## [Exercise aim]
Present the material from the line containing "Screen dimensions: 783x522" through the end as a Markdown table with columns No. and Entry, numbering each row and omitting blank lines.

## [Input for this task]
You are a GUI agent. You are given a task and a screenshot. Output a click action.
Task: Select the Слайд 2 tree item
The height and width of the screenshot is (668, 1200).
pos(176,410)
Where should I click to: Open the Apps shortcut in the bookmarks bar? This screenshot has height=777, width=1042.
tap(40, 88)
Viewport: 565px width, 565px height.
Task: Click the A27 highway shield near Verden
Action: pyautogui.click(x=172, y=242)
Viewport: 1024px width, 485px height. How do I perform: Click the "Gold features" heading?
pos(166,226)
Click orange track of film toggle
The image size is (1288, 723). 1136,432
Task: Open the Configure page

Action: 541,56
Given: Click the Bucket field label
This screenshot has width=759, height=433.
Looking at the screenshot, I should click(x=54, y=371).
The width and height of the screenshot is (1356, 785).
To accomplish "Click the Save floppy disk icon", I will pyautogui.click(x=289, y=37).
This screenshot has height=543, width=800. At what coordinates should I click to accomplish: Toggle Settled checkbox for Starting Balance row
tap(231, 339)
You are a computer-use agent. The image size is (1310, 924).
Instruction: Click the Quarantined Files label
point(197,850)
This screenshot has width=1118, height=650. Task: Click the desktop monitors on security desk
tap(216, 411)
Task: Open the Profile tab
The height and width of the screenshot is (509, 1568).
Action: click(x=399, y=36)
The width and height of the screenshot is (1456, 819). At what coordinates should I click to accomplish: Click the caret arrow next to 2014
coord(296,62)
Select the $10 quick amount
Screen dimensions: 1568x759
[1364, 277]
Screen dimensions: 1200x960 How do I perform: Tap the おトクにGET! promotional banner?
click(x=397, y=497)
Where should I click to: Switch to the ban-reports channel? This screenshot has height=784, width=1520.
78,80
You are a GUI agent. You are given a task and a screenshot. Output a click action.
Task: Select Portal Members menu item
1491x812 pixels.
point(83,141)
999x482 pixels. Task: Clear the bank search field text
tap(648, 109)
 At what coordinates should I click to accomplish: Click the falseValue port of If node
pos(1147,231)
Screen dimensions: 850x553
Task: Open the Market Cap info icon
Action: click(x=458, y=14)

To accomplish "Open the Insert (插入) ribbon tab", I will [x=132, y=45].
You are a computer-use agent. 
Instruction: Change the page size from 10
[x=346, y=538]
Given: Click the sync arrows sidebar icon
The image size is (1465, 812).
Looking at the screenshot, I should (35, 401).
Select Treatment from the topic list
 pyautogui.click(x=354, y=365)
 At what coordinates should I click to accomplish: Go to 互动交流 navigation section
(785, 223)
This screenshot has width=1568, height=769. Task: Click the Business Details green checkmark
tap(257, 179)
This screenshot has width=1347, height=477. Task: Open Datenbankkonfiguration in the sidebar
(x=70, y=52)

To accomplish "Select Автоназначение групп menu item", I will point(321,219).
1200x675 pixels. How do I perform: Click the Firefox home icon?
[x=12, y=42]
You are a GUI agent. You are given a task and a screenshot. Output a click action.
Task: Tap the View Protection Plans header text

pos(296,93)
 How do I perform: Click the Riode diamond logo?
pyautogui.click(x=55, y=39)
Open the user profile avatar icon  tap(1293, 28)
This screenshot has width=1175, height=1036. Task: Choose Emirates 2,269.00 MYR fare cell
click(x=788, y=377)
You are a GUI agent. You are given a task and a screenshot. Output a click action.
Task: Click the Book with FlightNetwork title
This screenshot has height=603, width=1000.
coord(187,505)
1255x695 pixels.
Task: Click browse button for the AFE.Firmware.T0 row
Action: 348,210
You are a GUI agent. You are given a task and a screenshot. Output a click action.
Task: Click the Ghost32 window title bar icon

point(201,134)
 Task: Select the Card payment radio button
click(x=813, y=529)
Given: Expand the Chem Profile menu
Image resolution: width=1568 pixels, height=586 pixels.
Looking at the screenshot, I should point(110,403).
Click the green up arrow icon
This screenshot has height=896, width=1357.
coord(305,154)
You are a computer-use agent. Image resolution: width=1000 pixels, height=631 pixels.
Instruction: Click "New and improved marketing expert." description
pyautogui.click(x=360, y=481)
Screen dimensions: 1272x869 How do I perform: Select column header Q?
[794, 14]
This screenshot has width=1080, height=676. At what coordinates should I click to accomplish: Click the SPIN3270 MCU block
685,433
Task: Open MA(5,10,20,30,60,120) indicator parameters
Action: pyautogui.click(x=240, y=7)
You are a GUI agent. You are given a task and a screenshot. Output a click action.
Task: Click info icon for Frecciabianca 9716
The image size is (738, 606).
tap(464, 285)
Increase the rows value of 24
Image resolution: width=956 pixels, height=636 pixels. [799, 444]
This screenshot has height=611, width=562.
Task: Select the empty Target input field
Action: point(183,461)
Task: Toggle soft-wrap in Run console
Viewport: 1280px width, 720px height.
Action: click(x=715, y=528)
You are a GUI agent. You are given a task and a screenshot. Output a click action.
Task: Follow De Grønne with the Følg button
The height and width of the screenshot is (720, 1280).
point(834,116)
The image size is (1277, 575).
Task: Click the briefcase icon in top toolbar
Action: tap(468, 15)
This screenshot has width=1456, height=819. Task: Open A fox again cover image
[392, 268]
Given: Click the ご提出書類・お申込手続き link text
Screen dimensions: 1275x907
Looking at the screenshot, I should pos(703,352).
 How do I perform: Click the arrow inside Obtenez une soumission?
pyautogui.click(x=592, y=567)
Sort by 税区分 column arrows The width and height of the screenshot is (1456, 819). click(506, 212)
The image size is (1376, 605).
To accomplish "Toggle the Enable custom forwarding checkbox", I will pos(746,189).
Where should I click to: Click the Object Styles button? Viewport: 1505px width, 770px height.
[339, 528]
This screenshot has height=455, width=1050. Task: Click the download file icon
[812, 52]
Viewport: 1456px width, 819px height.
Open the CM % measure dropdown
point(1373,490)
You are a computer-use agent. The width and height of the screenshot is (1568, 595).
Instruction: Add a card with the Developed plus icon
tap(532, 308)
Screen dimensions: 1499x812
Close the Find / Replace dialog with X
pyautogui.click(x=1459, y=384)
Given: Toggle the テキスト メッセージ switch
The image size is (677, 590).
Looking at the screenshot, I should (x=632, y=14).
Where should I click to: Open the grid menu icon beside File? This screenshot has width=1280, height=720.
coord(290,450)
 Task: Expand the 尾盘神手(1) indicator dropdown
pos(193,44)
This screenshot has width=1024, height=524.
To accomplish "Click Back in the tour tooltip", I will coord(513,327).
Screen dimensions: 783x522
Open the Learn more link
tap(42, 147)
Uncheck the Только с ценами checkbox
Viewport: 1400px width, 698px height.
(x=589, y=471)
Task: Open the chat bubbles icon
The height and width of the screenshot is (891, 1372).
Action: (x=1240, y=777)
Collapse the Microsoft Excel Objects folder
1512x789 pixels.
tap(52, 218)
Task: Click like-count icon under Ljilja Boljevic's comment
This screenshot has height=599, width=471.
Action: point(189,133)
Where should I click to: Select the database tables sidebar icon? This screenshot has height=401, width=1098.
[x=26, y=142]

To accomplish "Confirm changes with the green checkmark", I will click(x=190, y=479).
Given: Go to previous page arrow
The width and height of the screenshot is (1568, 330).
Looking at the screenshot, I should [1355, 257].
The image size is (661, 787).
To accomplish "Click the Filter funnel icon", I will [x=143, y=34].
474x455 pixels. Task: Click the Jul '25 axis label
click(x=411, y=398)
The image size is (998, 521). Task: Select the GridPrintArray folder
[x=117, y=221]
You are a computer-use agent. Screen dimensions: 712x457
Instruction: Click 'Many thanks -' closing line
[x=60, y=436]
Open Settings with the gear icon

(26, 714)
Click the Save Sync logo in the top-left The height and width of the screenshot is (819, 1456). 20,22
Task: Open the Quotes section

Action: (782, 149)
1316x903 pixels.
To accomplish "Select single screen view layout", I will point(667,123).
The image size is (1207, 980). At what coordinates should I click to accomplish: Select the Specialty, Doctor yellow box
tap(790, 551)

## [Response below]
| No. | Entry |
|---|---|
| 1 | Screen dimensions: 783x522 |
| 2 | Open the Learn more link |
| 3 | tap(42, 147) |
| 4 | Uncheck the Только с ценами checkbox |
| 5 | Viewport: 1400px width, 698px height. |
| 6 | (x=589, y=471) |
| 7 | Task: Open the chat bubbles icon |
| 8 | The height and width of the screenshot is (891, 1372). |
| 9 | Action: (x=1240, y=777) |
| 10 | Collapse the Microsoft Excel Objects folder |
| 11 | 1512x789 pixels. |
| 12 | tap(52, 218) |
| 13 | Task: Click like-count icon under Ljilja Boljevic's comment |
| 14 | This screenshot has height=599, width=471. |
| 15 | Action: point(189,133) |
| 16 | Where should I click to: Select the database tables sidebar icon? This screenshot has height=401, width=1098. |
| 17 | [x=26, y=142] |
| 18 | To accomplish "Confirm changes with the green checkmark", I will click(x=190, y=479). |
| 19 | Given: Go to previous page arrow |
| 20 | The width and height of the screenshot is (1568, 330). |
| 21 | Looking at the screenshot, I should [1355, 257]. |
| 22 | The image size is (661, 787). |
| 23 | To accomplish "Click the Filter funnel icon", I will [x=143, y=34]. |
| 24 | 474x455 pixels. Task: Click the Jul '25 axis label |
| 25 | click(x=411, y=398) |
| 26 | The image size is (998, 521). Task: Select the GridPrintArray folder |
| 27 | [x=117, y=221] |
| 28 | You are a computer-use agent. Screen dimensions: 712x457 |
| 29 | Instruction: Click 'Many thanks -' closing line |
| 30 | [x=60, y=436] |
| 31 | Open Settings with the gear icon |
| 32 | (26, 714) |
| 33 | Click the Save Sync logo in the top-left The height and width of the screenshot is (819, 1456). 20,22 |
| 34 | Task: Open the Quotes section |
| 35 | Action: (782, 149) |
| 36 | 1316x903 pixels. |
| 37 | To accomplish "Select single screen view layout", I will point(667,123). |
| 38 | The image size is (1207, 980). At what coordinates should I click to accomplish: Select the Specialty, Doctor yellow box |
| 39 | tap(790, 551) |